» Document segment
──────────────────────────────

Innovation and Productivity

The call for innovation and continuous improvement is ubiquitous. Well before our current set of harrowing crises, it seemed companies everywhere were putting great effort into strategic initiatives that promote those ideals. It is common in many cultures to push workers to embody ingenuity and creative problem solving. The reality is that it is unreasonable to ask anyone to be innovative if you do not have a culture and structure that supports learning. You cannot have continuous improvement without continuous learning. 

Fundamental to creating any structure for success is teaching people how to learn. Exploration is critical here. Yes, acquiring knowledge is important, but it is at least equally important to discover what you don’t know. Implicit bias is a key contributor to structural and systemic racism. It is imperative that we encourage people to explore as they learn—question assumptions, learn from other disciplines, and listen to diverse perspectives. 

The goal for organizations should be more than ensuring that their people know how to do their jobs today; it should be to help them imagine how they will do their jobs tomorrow.

When a supervisor requires that a direct report justify how a learning opportunity is directly related to their job, an acceptable response might be, “I don’t know yet. That’s what I’m trying to find out.” One might argue that if the connection between a learning opportunity and someone’s current job is explicit before they participate, it’s simply training. Discovery, ingenuity, inspiration, that eureka moment—those things happen at a different level of learning. Let new ideas and perspectives into your organization. That’s how to make progress, do better, and move forward.

The goal for organizations should be more than ensuring that their people know how to do their jobs today; it should be to help them imagine how they will do their jobs tomorrow. A binary approach to learning that hopes to educate a workforce by explicating right from wrong will do nothing to build a workforce that can think critically about issues, nor does it have the health and well-being of that workforce in mind. 

Holistic Health and Wellness

For years, many organizations have been providing benefits packages that not only include good insurance, but robust preventative care as well. For savvy job seekers, counselors, mediators, and wellness professionals are table stakes. The next evolution in showcasing wellness is to include learning and development in the package.

──────────────────────────────

» Record set

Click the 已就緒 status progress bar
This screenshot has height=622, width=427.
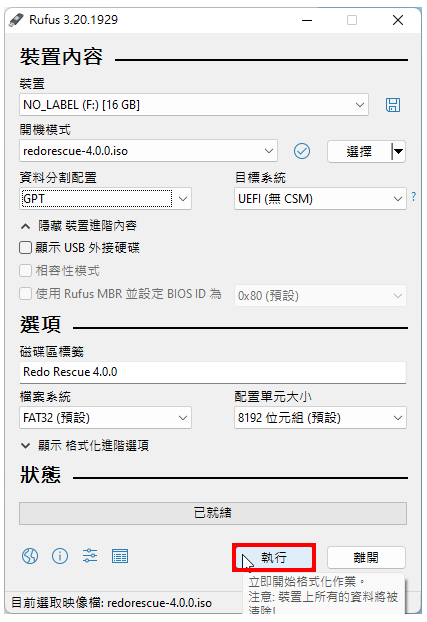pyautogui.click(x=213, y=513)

──────────────────────────────

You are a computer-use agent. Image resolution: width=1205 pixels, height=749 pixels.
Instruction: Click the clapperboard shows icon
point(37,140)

──────────────────────────────

» Exercises to complete
(1) After reading the text on innovation and learning, state whether each statement agrees with it, answering yes or no and quoting the words that decide it: (a) continuous improvement cannot happen without continuous learning; (b) implicit bias has no part in structural and systemic racism; (c) for savvy job seekers, counselors and wellness professionals are rare extras.
(2) Resume the text on innovation and learning with new writing that picks up right after its final sentence.

» Response list
(1)
(a) Yes: "You cannot have continuous improvement without continuous learning."
(b) No: "Implicit bias is a key contributor to structural and systemic racism."
(c) No: "For savvy job seekers, counselors, mediators, and wellness professionals are table stakes."

(2)
…learning is a load-bearing pillar of wellness.

Continuous learning has been shown to reduce anxiety, depression, and dementia. Human beings need to learn. We crave it. When that desire is stymied, we begin to collapse mentally. People will quickly become disengaged and ambivalent about an environment that does not challenge them mentally. Any organization interested in retaining their best and brightest should be in a constant scramble to provide a continuous stream of learning opportunities for their workforce. HR departments who understand the importance of wellness, should also understand that learning is a load-bearing pillar of wellness.

Moving Forward

We are all currently responding to crises, but change does not only have to happen as a response or reaction. Change can also come about proactively. We do have it within our power to get ahead of problems—do the right thing before we are confronted with trauma, pain, and violence. We must be agile; not only adapting to change but initiating it. At every level of any workforce, people should be striving to be pioneers of change not victims of it. To do that you must have a workforce that consistently looks at everything around them critically, questioning why things are done the way they are, and discussing how they can do something better.

Ethics is nuanced and not something that can be conveyed through training. Any given situation has an infinite number of variables to navigate. Growing and doing better—progress—means constantly reassessing what those variables mean and how they apply to the world around us. That’s no simple task. That’s a heavy lift that calls for heavy-duty tools. Those cognitive tools are forged through learning and development.